BioControl@t-online.de
BioControl Jena GmbH, Wildenbruchstr. 15, D-07745 Jena, Germany

Surface Enhanced Laser Desorption/Ionisation Time-of-Flight (SELDI-TOF) analysis is being increasingly used to analyse clinical samples from various medical backgrounds. At present, this approach aims to identify novel markers for various diseases. Since, however, the data obtained using SELDI-TOF analysis is rather complex, adequate data mining methods are required to identify markers that can be used to distinguish between samples from diseased and healthy tissue.

A rule-based data mining method is described here that includes a special supervised fuzzy clustering algorithm adapted to one-dimensional two-cluster problems. This method was applied to data obtained by SELDI-TOF analysis of 23 histopathologically characterised renal cell carcinoma (RCC) samples. Tissue samples were taken from eight patients and three different locations: i) central tumor ii) peripheral tumor and iii) healthy renal tissue. For one patient, no peripheral sample was available.

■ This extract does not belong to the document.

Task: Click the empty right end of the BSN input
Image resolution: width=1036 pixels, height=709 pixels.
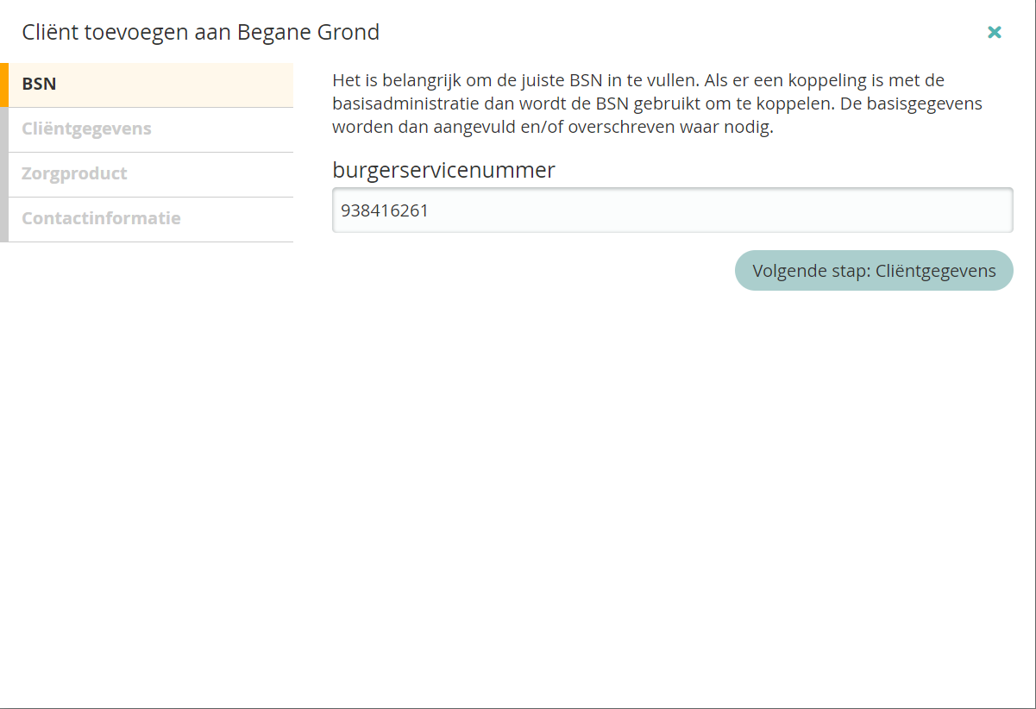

In SELDI-TOF analysis the lysated sample material is bound to a special chromatographic chip surface and molecules that do not bind are washed off subsequently. The proteins retained are then ionised by a laser and accelerated within an electric field. Masses and intensities that form protein spectra are determined by a time-of-flight detector. The intensity at each peak of the spectrum can be considered to represent the concentration of a certain protein in the sample. Peaks that are typical for a set of samples are detected and numbered. Depending on the chemical properties of the chip surface, different substance classes can be detected. In this study a strong anion exchange surface chip (Ciphergen) was used. The SELDI-TOF analysis of renal cell carcinoma samples carried out here yielded 44 typical peaks ranging from 2,947 to 16,450 kDa.

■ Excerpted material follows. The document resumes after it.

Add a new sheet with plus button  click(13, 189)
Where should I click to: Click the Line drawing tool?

For the data mining method applied here, central and peripheral tumor samples were both labelled as 'tumor' and samples from healthy renal tissue were labelled as 'normal'. The intensities at each of the 44 peaks were logarithmized and clustered by the above mentioned clustering algorithm for all 23 samples. Based on these clustering results, lists of rules were generated. These rules describe relations such as "IF intensity at peak 2,947 kDa is in cluster 'high concentration' THEN tissue is 'normal'". These rules were rated and ranked using a statistics-based rating measure.

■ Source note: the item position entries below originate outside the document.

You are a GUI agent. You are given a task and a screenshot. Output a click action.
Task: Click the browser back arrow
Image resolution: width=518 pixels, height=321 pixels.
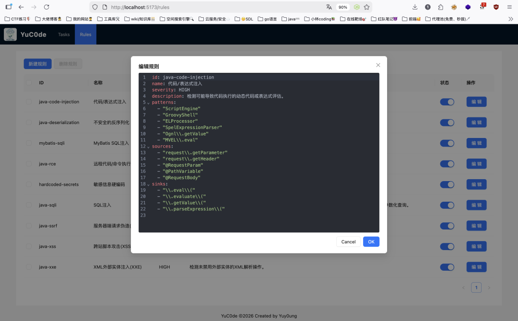pos(21,7)
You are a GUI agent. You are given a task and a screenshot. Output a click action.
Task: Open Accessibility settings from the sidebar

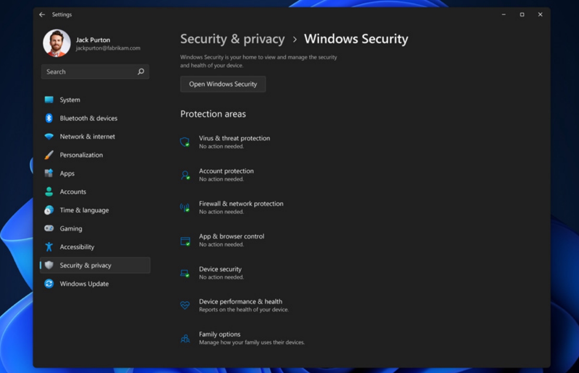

Applying this data mining method, three rules were extracted from the rule lists that describe the data set with an accuracy of 95.65 % (1 error in 23 samples). The possibility (alpha) that the three extracted rules are actually not relevant to distinguish between the carcinoma and normal tissue samples was less than 0.135. Considering the limited number of samples analysed here, the approach applied demonstrates that SELDI-TOF analysis in combination with advanced data mining methods can be successfully used to identify novel markers that distinguish between renal cell carcinoma tissue and healthy renal tissue. Larger data sets will have to be analysed in future studies to further validate these findings.